_Exercise description_
Output exactly the lines from the line that has "Where should I click to: Select" through the last line of the data below, with no pictures.

━━━ Extracted entries

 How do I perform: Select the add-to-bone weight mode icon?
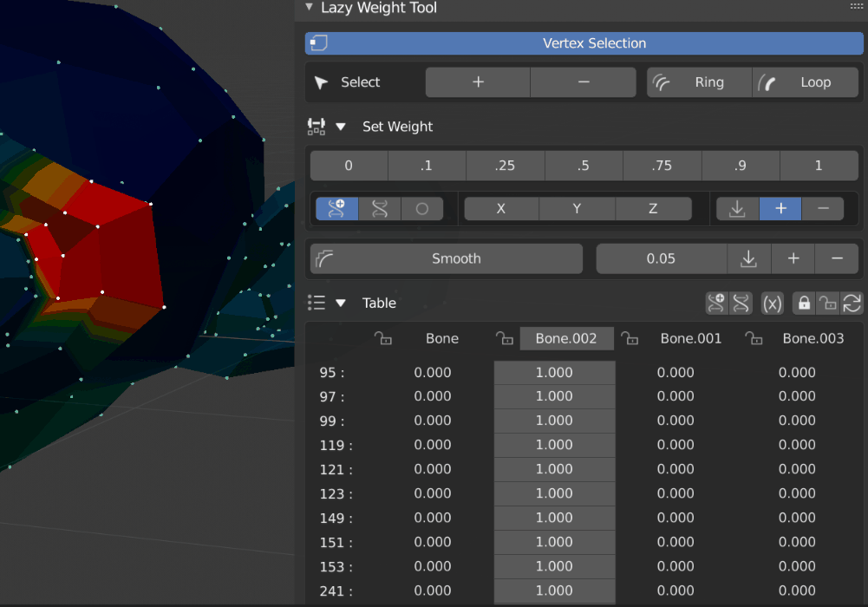tap(336, 208)
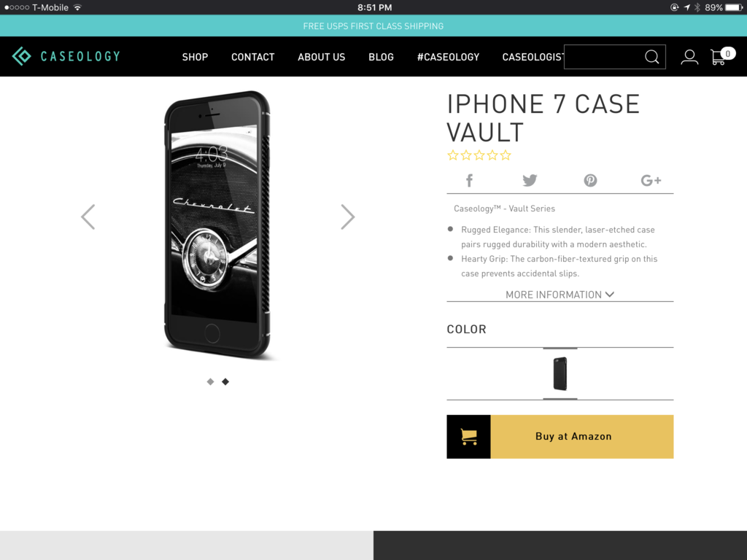Image resolution: width=747 pixels, height=560 pixels.
Task: Share on Facebook icon
Action: [469, 181]
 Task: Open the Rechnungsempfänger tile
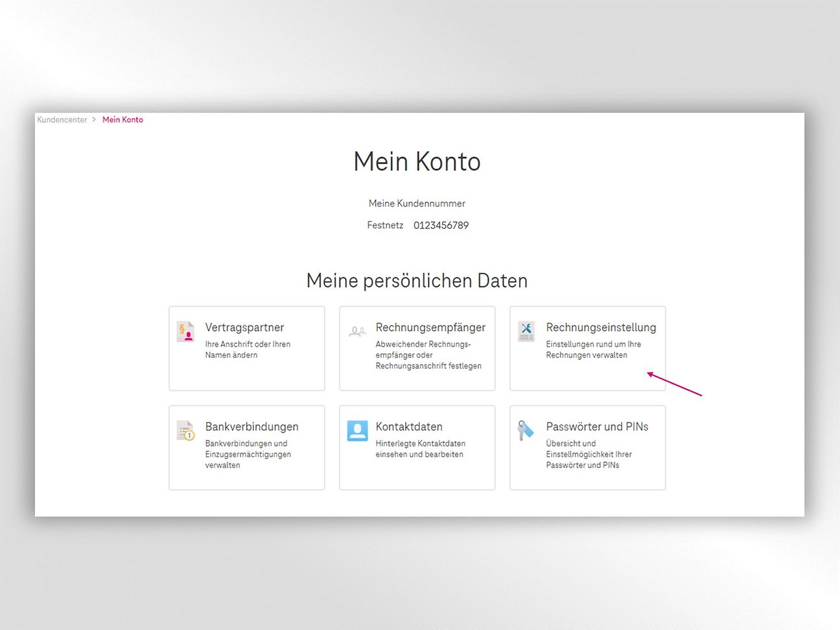(x=417, y=348)
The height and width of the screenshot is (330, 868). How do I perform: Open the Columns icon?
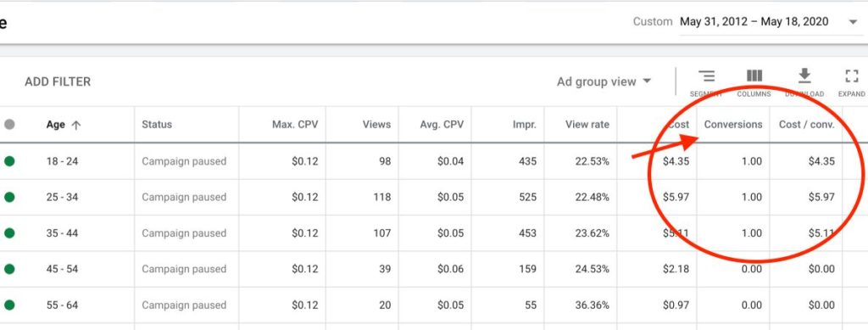[x=754, y=76]
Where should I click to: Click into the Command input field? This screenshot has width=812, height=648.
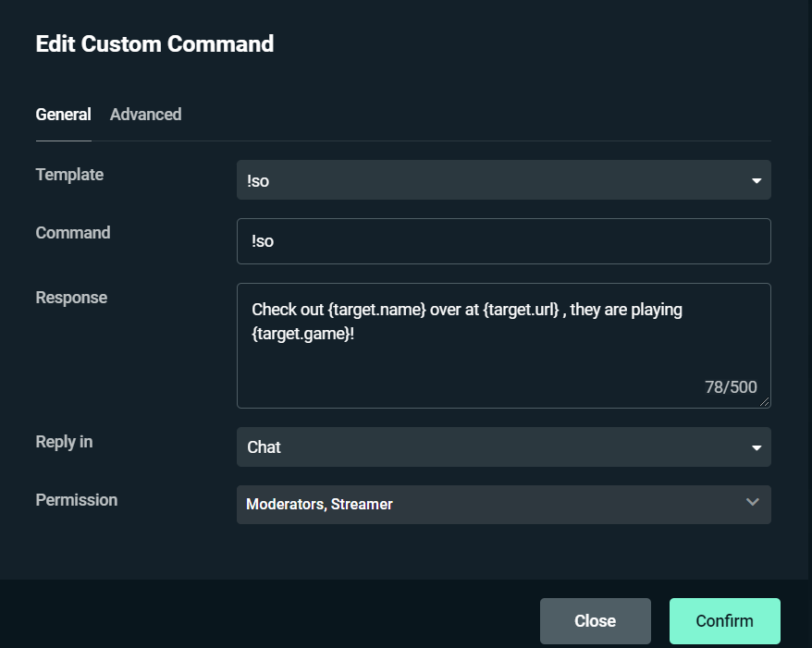click(x=503, y=241)
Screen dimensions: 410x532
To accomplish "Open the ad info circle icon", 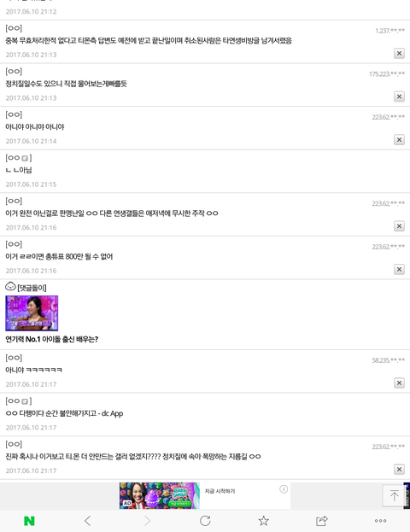I will coord(284,489).
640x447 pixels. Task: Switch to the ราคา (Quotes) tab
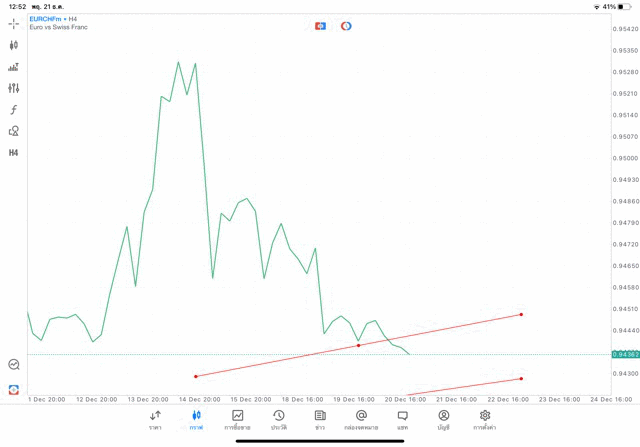(155, 419)
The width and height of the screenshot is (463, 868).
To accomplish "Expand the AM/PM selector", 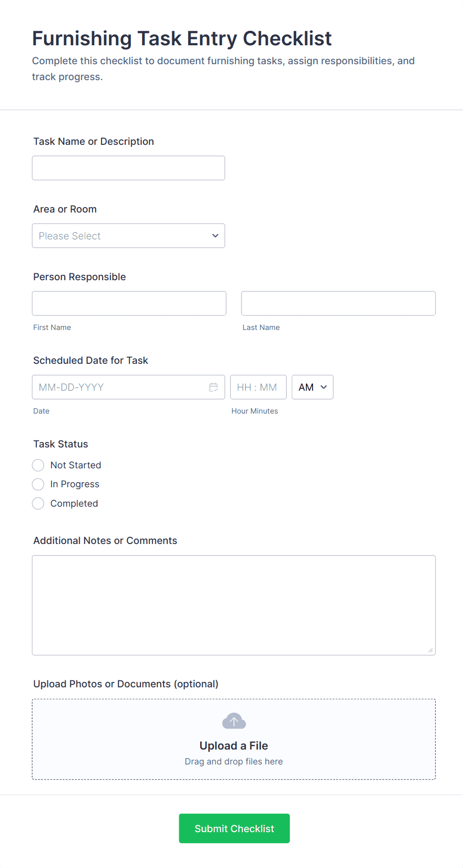I will (312, 387).
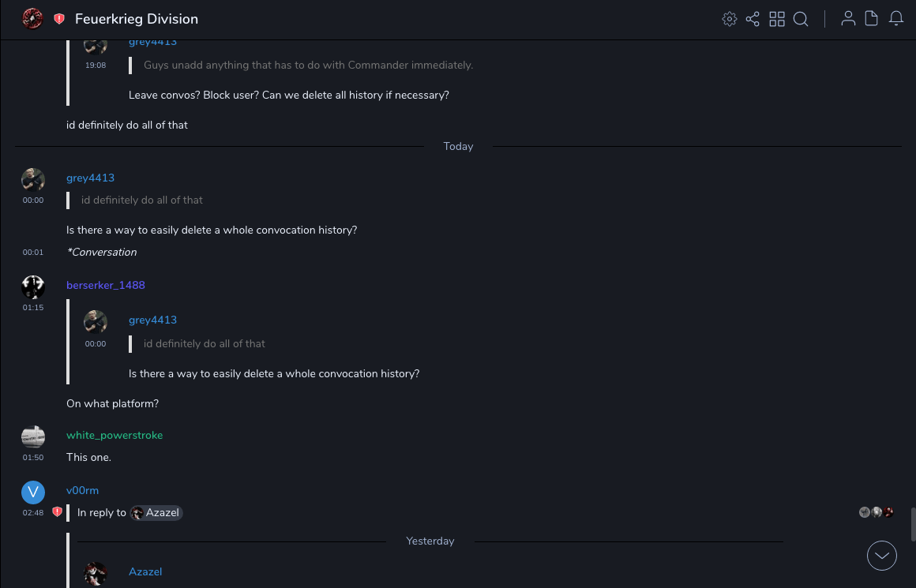Click the notifications bell icon
This screenshot has height=588, width=916.
tap(896, 19)
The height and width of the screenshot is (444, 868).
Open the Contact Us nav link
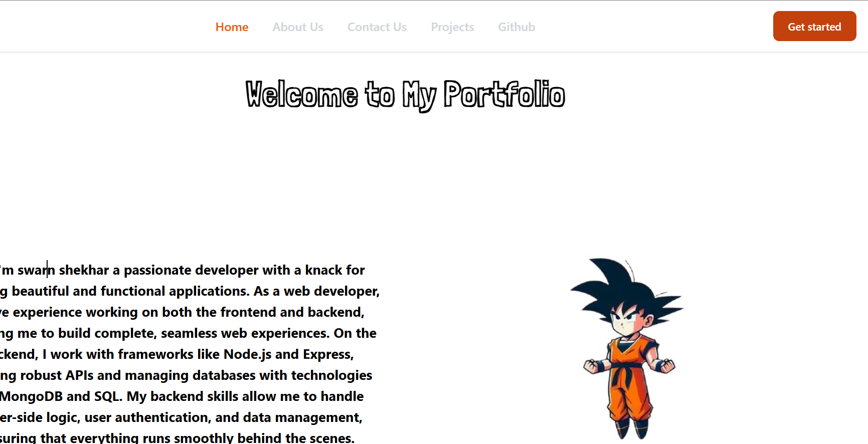click(x=377, y=27)
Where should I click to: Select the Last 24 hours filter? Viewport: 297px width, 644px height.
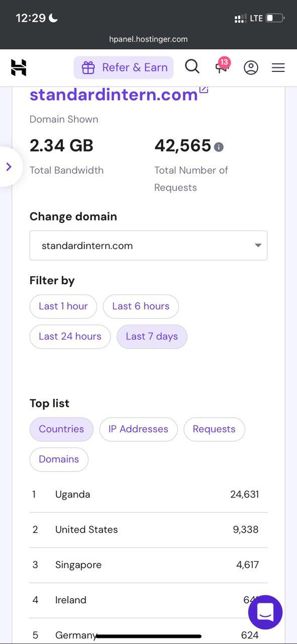point(70,337)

━━━━━━

_Written answer_
Where should I click to: Select the Last 24 hours filter? Viewport: 297px width, 644px height.
point(70,337)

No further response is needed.